_Lesetext:_

□ □ □ □

Wie macht sich der Staatsopern-Fidelio 2018? Vor zwei Jahren, im feinen, eleganten Schillertheater, wurde der spartanischen, szenisch sparsamen Inszenierung von Harry Kupfer allenfalls lauwarm applaudiert. Rettet Kupfer Unter den Linden die Rettungsoper?
Kupfers fast säuerliche Kargheit steht dem Werk nicht übel an. Das strenge Konzept lässt zusammenwachsen, was nur bedingt zusammengehört: Spießbürgeridyll und himmelstürmende Gefangenentragödie. Dass Kupfer beides inszeniert und nicht ironisch bricht, ist ein Argument dafür, dass Idyll und Tragödie dazugehören wie das glücksschmetternde C-Dur des Finales. Die schieferschwarze Bühne (Hans Schavernoch) ist eine Art Niemandsland zwischen Torwänden. Fast wären auch die Figuren Niemandsfiguren, allenfalls der Rocco erhält Relief, nämlich als Pantoffelheld, dem Gewissensnot nicht fremd ist. Einige fingerzeigende Requisiten kann sich Kupfer dann doch nicht verkneifen. Flügel, Beethovenbüste und Musikvereinstapete stehen für 200 lange Jahre Freiheit und Hoffnung in den Musiktempeln der Welt (aber besonders in deutschen). Ulkig die Idee – wenn man es überhaupt Idee nennen kann -, den Gefangenenchor monotone Gefängnishofrunden drehen zu lassen.

□ □ □ □

(Datenzeilen)
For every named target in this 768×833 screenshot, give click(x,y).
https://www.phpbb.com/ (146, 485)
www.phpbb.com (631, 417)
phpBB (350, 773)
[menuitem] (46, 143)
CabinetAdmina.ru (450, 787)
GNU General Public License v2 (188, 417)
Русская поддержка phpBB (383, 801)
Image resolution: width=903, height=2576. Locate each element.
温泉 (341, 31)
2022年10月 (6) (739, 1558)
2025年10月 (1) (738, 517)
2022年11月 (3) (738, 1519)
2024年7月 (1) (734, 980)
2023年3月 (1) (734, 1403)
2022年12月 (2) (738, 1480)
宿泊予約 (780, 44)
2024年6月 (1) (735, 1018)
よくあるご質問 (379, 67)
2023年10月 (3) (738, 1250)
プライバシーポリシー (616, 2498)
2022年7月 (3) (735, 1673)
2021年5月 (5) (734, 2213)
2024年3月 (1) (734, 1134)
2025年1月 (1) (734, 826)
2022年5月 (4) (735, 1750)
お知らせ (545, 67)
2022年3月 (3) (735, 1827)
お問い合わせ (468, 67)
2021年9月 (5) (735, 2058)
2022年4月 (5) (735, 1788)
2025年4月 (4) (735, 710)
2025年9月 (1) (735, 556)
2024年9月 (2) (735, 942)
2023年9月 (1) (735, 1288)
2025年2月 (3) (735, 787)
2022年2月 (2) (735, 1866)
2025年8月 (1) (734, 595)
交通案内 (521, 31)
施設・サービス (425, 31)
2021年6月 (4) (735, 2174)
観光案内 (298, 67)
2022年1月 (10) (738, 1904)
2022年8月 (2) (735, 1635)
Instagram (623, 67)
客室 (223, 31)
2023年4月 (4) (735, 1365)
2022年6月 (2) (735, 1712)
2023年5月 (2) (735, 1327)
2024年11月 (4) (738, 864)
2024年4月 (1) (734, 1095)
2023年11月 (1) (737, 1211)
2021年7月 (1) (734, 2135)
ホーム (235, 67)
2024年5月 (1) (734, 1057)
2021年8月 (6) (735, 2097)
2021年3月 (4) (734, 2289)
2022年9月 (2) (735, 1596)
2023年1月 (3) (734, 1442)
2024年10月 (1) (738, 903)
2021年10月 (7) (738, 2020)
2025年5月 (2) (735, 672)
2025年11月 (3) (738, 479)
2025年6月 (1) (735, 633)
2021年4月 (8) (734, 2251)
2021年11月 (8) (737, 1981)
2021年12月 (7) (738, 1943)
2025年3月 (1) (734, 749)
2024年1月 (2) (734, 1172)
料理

□ □ □ □

_Ziel der Aufgabe 1:_
Beantworte anhand der Fidelio-Kritik:
(a) In welchem Haus wurde Kupfers Inszenierung vor zwei Jahren gezeigt?
(b) Wer hat die Bühne gestaltet?
(c) Was lässt Kupfer den Gefangenenchor tun?
_Ziel der Aufgabe 2:_ Setze die Fidelio-Kritik bitte nach ihrem letzten Satz fort.
Die Zeilen spielen dafür keine Rolle.

_Erwartete Ausgabe 1:_
(a) Im Schillertheater.
(b) Hans Schavernoch.
(c) Er lässt ihn monotone Gefängnishofrunden drehen.

_Erwartete Ausgabe 2:_
Musikalisch gibt es Licht und Schatten. Hochinteressant ist das hohe Paar. Florestan Klaus Florian Vogt tönt hell, jünglingshaft, weggewischt ist der übliche, gequälte Heldentenorgestus. Endlich mal einer, der die Rolle nicht stemmt, sondern singt. Vogt geht den Florestan lyrisch, innig an. Die drei zweigestrichenen B’s der Kerkerszene sind Vogt zu hoch (der Lohengrin braucht nur das A), doch diesen Florestan ohne Fehl und Kehl-Tadel sollte man hören.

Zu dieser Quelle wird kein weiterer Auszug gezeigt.